“Ömür Hanım…
İçinden geçmediğin zaman
İçinden geçmediğin söz
İçinden geçmediğin rüya
Sana karşı işlediğim
Bir unutma suçudur.”
“Üç yıldır senden yapılmış bir kapıyım
Bunu da sen öğrettin biliyor musun?
Sevmek ölümden uzun sürüyormuş”
“Ne demek biliyor musun bir insanı sevmek
Birden dünyada kötü insan kalmıyor”
“Babam otuz beş yıldır gelmiyor
Annem otuz beş yıldır ölüme inanmıyor.”
“Ne mi diyorum Hayal Hanım
Seni her gün bir daha, bir daha seviyorum.”

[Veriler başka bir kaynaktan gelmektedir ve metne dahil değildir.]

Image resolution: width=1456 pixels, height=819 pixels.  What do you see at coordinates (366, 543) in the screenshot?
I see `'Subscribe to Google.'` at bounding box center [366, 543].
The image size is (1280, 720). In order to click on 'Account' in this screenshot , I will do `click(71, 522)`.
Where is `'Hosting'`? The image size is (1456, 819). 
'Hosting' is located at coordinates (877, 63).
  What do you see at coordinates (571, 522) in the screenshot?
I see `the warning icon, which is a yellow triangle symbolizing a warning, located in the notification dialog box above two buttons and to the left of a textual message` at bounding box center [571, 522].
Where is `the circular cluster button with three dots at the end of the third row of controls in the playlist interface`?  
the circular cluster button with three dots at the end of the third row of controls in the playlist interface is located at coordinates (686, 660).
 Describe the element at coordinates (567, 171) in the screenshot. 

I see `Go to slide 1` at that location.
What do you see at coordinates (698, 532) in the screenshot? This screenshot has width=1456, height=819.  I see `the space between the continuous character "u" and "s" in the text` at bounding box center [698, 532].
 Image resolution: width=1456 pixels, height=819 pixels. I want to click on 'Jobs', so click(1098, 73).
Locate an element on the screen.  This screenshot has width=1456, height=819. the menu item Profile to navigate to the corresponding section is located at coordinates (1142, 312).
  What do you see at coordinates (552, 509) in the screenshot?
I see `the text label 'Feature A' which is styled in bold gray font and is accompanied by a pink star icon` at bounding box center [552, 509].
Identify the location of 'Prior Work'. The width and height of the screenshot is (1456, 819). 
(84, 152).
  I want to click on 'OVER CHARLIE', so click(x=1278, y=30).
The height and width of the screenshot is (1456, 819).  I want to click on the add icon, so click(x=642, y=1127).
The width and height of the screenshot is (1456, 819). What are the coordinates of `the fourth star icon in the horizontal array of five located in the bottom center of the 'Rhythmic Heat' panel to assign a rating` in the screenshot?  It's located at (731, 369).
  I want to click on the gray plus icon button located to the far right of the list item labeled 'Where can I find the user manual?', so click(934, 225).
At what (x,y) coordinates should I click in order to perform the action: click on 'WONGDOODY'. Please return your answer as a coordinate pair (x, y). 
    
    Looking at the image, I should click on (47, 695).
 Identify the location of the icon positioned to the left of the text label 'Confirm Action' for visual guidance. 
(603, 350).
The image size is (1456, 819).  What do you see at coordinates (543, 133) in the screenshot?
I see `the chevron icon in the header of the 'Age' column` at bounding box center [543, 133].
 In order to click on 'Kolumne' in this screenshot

“Hangi hayal hangi hatıranın yerini tutar
Ey çaresizlikten yapılmış yaşama bilgisi
Taşların taşlarla konuştuğu bu yalnızlıkta
İnsan üzüntüden başka nedir ki…”
“Şimdi dünya akşam
Şimdi evler soğuk
Şimdi gönül engin.
Bir nazlı zaman
Bütün hasretiyle
Canımdan havalanıyor
Kirpiklerin oku cana batarken”
“Ne olurdu kokunun da fotoğrafı olsaydı
Sesin fotoğrafı. Boşluğun fotoğrafı.
Parmak uçlarındaki karıncanın
Ruhtaki üşümenin…”
“Öyle bir sabahın var ki
Yedi güneş su dökemez ellerine
Yedi deniz, yedi orman, yedi rüzgâr…”
“İyi ki hatıralar bir yere gitmiyor…
Biz onlara tutunarak unutuyoruz ölümü
Biz onlara tutunarak dünyaya inanıyoruz
Biz onlara tutunarak yalnızlığı seviyoruz.”